Pension freedom rules mean those aged over 55 no longer have to purchase an annuity to access their pension income but can instead enter drawdown or take a cash amount.

Data published by HM Revenue & Customs today (January 30) showed in total, almost £33bn has been withdrawn from schemes since the introduction of the freedoms in April 2015. 

From October to December 2019, £2.2bn was withdrawn from pensions flexibly, an 18 per cent increase from the £1.9bn taken in the same period in 2018.

However the data showed the average amount withdrawn per individual from their pensions flexibly in Q4 2019 was £6,800, down 5 per cent from £7,200 in Q4 2018 and £7,250 in the previous quarter.

HMRC said average withdrawals have been falling steadily and consistently, with peaks in the second quarter of each year. 

This was because people were phasing their withdrawals to minimise the amount of tax they have to pay, it stated.

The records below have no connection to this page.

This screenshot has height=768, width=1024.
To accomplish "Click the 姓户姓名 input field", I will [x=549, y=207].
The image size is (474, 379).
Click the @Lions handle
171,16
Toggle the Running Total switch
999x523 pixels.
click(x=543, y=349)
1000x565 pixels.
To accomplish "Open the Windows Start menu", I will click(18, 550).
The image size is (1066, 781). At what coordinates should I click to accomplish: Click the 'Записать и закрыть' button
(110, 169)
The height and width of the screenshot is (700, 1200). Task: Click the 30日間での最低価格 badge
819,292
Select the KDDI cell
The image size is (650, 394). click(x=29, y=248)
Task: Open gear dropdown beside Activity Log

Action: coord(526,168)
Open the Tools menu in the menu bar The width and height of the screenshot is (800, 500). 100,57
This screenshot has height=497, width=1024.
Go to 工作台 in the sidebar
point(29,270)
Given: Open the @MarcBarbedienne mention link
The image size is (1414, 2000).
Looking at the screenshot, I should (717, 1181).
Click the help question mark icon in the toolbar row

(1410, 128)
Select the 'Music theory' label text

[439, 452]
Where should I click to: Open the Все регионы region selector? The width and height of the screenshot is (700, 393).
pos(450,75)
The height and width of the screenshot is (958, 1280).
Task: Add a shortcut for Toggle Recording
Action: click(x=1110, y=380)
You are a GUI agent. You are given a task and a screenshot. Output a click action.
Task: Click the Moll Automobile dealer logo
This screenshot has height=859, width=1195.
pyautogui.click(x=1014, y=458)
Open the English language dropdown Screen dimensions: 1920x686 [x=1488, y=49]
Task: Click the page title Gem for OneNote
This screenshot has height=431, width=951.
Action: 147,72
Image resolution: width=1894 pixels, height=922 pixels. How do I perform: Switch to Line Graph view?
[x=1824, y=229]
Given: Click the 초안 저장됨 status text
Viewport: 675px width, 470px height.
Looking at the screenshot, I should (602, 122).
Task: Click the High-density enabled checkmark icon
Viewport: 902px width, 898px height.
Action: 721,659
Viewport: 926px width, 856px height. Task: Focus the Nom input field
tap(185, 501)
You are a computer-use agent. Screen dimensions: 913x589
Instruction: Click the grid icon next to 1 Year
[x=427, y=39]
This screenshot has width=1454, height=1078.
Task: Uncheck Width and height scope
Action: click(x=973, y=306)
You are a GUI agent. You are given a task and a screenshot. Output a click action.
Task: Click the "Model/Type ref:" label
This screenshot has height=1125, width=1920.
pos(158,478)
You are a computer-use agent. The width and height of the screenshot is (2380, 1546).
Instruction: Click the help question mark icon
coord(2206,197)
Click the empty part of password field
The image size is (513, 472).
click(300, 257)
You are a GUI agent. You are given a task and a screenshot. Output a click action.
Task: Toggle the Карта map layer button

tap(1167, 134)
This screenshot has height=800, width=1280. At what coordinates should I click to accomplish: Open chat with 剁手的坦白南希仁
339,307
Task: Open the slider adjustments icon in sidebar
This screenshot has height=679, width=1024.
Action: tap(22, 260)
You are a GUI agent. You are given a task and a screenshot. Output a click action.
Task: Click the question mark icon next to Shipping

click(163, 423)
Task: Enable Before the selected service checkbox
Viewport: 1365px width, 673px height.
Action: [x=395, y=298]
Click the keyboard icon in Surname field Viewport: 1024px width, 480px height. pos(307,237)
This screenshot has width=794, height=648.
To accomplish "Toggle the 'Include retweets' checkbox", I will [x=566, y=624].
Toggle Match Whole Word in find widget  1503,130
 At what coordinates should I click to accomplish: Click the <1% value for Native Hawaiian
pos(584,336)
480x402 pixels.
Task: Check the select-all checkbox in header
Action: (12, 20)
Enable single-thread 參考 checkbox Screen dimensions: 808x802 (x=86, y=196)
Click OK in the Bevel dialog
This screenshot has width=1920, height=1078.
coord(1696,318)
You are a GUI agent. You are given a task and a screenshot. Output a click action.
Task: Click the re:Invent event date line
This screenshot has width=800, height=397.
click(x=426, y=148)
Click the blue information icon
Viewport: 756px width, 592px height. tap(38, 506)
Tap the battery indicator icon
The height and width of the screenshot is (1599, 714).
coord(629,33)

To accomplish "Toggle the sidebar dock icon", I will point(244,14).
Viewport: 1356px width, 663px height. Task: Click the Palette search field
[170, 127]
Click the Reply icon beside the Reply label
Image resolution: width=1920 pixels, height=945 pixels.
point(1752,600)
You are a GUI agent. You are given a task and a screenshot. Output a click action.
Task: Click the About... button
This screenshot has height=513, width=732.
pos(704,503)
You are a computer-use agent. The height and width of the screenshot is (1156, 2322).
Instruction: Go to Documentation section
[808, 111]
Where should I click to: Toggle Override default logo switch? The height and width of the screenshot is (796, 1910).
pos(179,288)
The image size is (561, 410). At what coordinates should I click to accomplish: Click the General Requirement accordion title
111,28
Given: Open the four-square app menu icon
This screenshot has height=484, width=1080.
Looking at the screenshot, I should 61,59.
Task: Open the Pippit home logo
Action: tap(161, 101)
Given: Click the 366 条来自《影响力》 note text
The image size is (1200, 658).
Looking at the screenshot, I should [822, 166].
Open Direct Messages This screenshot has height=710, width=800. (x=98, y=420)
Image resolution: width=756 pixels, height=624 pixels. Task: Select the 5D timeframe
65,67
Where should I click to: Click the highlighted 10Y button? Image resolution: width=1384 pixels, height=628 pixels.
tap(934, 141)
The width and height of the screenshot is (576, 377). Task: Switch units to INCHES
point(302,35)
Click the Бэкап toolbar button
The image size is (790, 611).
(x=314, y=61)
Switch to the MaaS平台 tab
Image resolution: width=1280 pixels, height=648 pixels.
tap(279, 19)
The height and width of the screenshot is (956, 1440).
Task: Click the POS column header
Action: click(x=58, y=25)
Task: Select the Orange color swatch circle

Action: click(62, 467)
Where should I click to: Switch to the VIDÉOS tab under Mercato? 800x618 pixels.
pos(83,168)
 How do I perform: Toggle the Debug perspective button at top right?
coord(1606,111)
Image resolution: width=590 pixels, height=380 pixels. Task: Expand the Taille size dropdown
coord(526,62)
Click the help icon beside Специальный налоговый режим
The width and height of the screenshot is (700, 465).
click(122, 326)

The average withdrawal tends to be higher after the start of a new tax year as that is when individuals tend to plan their withdrawals.

Meanwhile, 327,000 individual withdrawals were made from pensions in Q4, a 24 per cent increase on the 264,000 in the same quarter last year. 

Source: AJ Bell

Tom Selby, senior analyst at AJ Bell, said the industry was starting to see how savers were choosing to take their pensions using this new flexibility.

Mr Selby said: “It’s taken nearly five years but we are finally getting an idea of what ‘normal’ looks like in a world where people can spend their pension pot as they wish from age 55.

“While it’s hard to draw firm conclusions about the pension freedoms without knowing people’s other assets, income sources and individual circumstances, nothing we have seen suggests savers are broadly behaving in anything but a responsible manner.”

But Andrew Tully, technical director at Canada Life, said: “Treating your pension like a bank account shows no sign of abating, and if anything five years on from the pension freedoms it's only growing in popularity.

“Withdrawing cash can trigger unintended consequences, for example limiting the amount you can subsequently save into a pension. This can be very restrictive for people who are still working as HMRC restricts subsequent tax efficient pension savings to a very low £4,000 a year.

“Inevitably the significant amounts of cash leaving the pension system will in many cases be triggering large and often unexpected tax bills. But these tax bills don’t appear to be the natural brake on behaviour many predicted when the rules were changed. If anything people are seeking to strip cash from their pensions as rapidly as possible for fear of subsequent rule changes.”

Steven Cameron, pensions director at Aegon, said people should seek financial advice to ensure they leave enough funds behind to take later on in retirement.